Standard way to declare reference attribute is to set its name and type. We imagine a case where one could also declare attribute in the target class which would become mutually tied to the currently defined attribute. The declaration could look as in the following example.

class Person {
    passport: Passport.person;
class Passport {
    person: Person.passport;

Having an instance adam of the Person class setting adam.passport = a would automatically set a.person = adam. Additionally, if the passport a was already set to another person, then setting the attribute would remove this passport from its previous owner.

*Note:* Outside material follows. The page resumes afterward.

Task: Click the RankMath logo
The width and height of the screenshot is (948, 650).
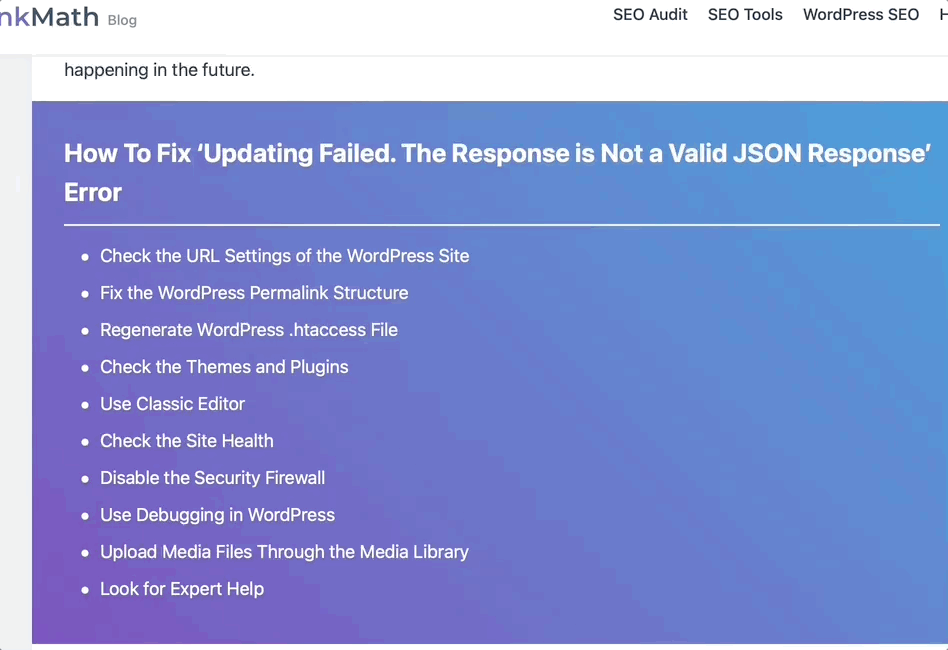Action: [x=49, y=17]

Defining and working with many data structures becomes quite easy. A linked list would be defined as follows.

// linked list
class LinkNode {
    next: LinkNode.previous;

Adding a new element is now just about setting the new node correctly. As the back references are set automatically, we do not need to change other entries manually in order to keep the data consistent. Adding a new element to a linked list would look similar as follows.

node = new LinkNode(20);
node.prev = head.prev;
// would set: = node = head;
// would set: head.prev = node

The side-effects can be quite confusing and debugging unexpected assignment would become tedious. For this reason, it is unreasonable to implement this feature in classical-style languages. However, this model can work nicely in a setting with transactions, where such side-effects do not cause such problems.

Data structures

In tree structures each node has a list of its children while each child points to its parent. This is another natural use case for reference linking.

// tree
class TreeNode {
    children: TreeNode.parent[]
    parent: TreeNode.children

Trying to specialize these, binary trees cannot be described by simple linking because its left and right child both link to the parent attribute. To declare these attributes correctly, we need to link one attribute to multiple ones. Setting the parent attribute manually becomes ambiguous as we do not know which linked attribute should we change. We may resolve this by forbidding assignment of this attribute or defaulting the assignment to one attribute (which seems to be a pretty confusing solution for the programmer).

// binary tree
class BinaryTreeNode {
    left: BinaryTreeNode.parent[]
    right: BinaryTreeNode.parent[]
    parent: BinaryTreeNode.left | BinaryTreeNode.right

However, we may resolve the assignment issue when substitution is taking place. E.g. setting x.parent = node.parent may infer the chosen attribute by what is currently set. We may see this in the following implementation of leftRotation which is used in AVL tree.

// AVL tree method
void leftRotation(BinaryTreeNode node) {
    let x = node.right;
    x.parent = node.parent;
    node.right = x.left
    node.parent = x;

One can also link a attribute to itself. This defines a mutual relation. In this way, we may define a graph structure where each node lists its neighbors.

// graph
class Node {
    neighbor: Node.neighbor[]

Similarly, we may tie two attributes to create an oriented relation.

// oriented graph
class Node {
    outNeighbor: Node.inNeighbor[]
    inNeighbor: Node.outNeighbor[]


The described feature seems useful, however, only time will show if this is useful enough. Keeping the code short is nice, but feature which accomplishes only that is just a gimmick. It seems that there are other issues which would need to be tackled.

  • What data structure should the linked sets be? – Sets are better for adding and removing asymptotically, but for small numbers arrays are better.
  • It is not efficient to keep links for attributes which could contain too many values. – This could typically happen if we link object to its type because there may be many instances of the same type.
  • If two arrays are linked should the links consider indices? – Links could tie elements of an array together.